Figure 10. Winter Squash transplanted into DCM.

Figure 11. Winter squash transplanted into rolled hairy vetch.

Figure 12. Lefthand row in rolled hairy vetch, righthand 2 rows in rolled rye/hairy vetch.

Figure 13. Left row winter squash transplanted into rolled hairy vetch; right 2 rows had the same planting date and variety (Butter Scotch) but transplanted into DCM on top of rolled hairy vetch (middle row) and on top of crimson clover in right hand row.


Preliminary results from unreplicated plots from Ken’s 2021 no-till potato demonstration plots. All yields are in lbs/ac.

  • Variety: Orchard Hill Rose, leaf hopper resistant selection
  • Sidedressed with 1200 lb/ac organic hen pellets
  • 1 application of Entrust for Colorado Potato Beetle
  • No hilling
  • No hand or mechanical weed control

Figure 14. Planting potatoes into standing rye/hairy vetch April 21, 2021. 2 rows 24” apart in 60” bed. Seed pieces had to be made smaller than optimum to prevent plugging in the opener shoe. We were aiming for 12” spacing in the row.

Figure 15. Planting potatoes May 14 into more advanced rye/hairy vetch.

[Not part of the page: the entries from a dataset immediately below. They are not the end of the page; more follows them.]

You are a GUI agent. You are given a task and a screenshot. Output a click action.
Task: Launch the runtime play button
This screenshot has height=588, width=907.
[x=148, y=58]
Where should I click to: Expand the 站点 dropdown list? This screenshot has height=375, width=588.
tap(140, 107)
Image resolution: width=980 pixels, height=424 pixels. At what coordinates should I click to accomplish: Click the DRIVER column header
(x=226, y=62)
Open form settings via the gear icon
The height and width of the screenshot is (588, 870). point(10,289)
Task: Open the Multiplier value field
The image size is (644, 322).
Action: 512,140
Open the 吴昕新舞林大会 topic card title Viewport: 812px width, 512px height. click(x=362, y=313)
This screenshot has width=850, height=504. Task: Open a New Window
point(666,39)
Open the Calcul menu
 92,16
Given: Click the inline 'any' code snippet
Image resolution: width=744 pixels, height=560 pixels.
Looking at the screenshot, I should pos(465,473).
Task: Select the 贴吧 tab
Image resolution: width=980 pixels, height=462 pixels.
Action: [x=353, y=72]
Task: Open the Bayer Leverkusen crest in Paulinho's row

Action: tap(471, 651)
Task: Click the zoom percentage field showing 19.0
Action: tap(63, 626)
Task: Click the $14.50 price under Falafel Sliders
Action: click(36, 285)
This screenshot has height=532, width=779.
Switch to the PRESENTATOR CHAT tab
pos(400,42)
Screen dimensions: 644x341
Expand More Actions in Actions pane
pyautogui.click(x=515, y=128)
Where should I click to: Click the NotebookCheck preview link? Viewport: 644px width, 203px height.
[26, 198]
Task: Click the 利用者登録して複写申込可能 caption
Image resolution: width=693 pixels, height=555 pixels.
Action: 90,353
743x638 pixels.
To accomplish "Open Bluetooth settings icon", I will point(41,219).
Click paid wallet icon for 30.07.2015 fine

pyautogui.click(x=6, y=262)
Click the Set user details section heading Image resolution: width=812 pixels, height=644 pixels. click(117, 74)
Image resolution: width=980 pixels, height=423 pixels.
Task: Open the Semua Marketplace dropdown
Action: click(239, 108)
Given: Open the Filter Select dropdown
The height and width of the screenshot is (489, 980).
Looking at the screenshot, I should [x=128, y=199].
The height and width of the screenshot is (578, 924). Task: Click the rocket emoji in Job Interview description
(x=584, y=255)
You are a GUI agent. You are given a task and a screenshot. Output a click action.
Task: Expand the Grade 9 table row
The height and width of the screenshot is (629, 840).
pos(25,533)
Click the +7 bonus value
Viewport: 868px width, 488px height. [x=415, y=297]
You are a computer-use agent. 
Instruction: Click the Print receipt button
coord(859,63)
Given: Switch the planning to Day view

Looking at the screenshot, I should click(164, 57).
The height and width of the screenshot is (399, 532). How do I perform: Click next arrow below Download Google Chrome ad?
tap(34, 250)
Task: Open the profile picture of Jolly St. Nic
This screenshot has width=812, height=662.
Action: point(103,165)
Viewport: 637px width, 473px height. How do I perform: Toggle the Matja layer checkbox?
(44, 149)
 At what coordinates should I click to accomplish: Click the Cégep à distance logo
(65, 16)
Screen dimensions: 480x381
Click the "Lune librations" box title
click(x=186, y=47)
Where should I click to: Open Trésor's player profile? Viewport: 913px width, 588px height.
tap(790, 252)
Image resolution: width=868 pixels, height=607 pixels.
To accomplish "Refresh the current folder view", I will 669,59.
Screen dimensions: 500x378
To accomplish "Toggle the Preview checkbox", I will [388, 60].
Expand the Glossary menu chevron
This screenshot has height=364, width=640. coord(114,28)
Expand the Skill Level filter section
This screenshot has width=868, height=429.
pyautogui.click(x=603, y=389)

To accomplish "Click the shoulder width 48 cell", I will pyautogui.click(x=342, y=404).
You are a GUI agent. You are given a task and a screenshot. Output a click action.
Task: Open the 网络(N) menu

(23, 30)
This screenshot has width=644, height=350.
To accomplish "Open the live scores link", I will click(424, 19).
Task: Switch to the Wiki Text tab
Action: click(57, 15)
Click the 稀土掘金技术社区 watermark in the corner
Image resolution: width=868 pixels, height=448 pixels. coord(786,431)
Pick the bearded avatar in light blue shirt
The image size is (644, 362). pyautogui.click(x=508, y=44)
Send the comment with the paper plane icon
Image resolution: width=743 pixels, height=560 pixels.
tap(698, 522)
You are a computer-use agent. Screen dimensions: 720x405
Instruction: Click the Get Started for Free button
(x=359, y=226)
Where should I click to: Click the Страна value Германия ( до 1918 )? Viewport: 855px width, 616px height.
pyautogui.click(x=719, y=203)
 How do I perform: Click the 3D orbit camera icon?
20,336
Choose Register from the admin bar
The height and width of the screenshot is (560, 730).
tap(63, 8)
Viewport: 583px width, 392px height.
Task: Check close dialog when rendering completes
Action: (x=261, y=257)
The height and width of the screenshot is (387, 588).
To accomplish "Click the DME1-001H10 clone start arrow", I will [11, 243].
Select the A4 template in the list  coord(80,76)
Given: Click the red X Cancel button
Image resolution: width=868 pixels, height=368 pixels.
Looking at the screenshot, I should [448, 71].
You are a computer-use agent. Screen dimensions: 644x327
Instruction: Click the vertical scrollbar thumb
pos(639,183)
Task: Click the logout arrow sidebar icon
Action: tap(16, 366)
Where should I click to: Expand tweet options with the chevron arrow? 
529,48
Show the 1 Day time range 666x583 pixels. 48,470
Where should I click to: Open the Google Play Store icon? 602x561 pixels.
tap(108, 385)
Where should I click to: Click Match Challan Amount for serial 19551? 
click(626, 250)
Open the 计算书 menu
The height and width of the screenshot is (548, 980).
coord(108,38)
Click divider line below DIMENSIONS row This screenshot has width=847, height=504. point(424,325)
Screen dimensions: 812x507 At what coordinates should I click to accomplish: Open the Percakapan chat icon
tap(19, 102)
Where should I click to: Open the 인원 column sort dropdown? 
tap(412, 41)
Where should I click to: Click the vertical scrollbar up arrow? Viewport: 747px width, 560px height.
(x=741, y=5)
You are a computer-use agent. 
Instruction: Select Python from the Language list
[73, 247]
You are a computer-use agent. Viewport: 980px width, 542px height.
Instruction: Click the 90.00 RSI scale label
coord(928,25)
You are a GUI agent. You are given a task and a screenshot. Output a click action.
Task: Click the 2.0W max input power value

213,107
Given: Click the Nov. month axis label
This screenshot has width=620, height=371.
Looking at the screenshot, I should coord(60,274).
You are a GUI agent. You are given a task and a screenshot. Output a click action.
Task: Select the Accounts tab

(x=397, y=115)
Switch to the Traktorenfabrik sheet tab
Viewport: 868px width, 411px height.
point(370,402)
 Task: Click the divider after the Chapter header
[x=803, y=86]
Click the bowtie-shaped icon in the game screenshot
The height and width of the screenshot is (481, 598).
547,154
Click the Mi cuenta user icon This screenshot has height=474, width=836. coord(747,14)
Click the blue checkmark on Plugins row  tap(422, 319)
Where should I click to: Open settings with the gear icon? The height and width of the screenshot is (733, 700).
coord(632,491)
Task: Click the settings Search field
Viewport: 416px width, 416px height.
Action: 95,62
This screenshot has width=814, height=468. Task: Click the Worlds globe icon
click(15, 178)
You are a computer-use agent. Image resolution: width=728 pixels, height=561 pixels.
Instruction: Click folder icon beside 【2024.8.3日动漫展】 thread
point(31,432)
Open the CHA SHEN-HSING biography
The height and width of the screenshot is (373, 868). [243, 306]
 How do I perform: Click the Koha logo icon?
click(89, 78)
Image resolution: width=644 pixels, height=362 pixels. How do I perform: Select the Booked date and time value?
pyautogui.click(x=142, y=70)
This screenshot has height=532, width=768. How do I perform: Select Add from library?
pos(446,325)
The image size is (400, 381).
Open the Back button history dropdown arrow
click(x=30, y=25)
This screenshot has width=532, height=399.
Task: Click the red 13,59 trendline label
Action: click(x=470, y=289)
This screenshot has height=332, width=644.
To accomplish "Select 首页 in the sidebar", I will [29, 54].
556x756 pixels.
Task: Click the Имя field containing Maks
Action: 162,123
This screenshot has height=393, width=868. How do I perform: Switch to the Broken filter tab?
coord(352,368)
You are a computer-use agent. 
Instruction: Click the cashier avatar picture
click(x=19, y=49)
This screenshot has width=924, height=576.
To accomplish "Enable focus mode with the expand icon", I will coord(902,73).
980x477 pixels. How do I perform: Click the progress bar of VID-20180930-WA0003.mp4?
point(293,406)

Figure 16. It is time to flail mow cover crop when first potatoes emerge.

Figure 17. Flail mowing rye/hairy vetch cover crop May 24 for potatoes planted on April 21.

Figure 18. The development of a potato seed piece at time of mowing.

Figure 19. Late planted potatoes on June 30.

Figure 20. Digging potatoes from early planted plot on August 30.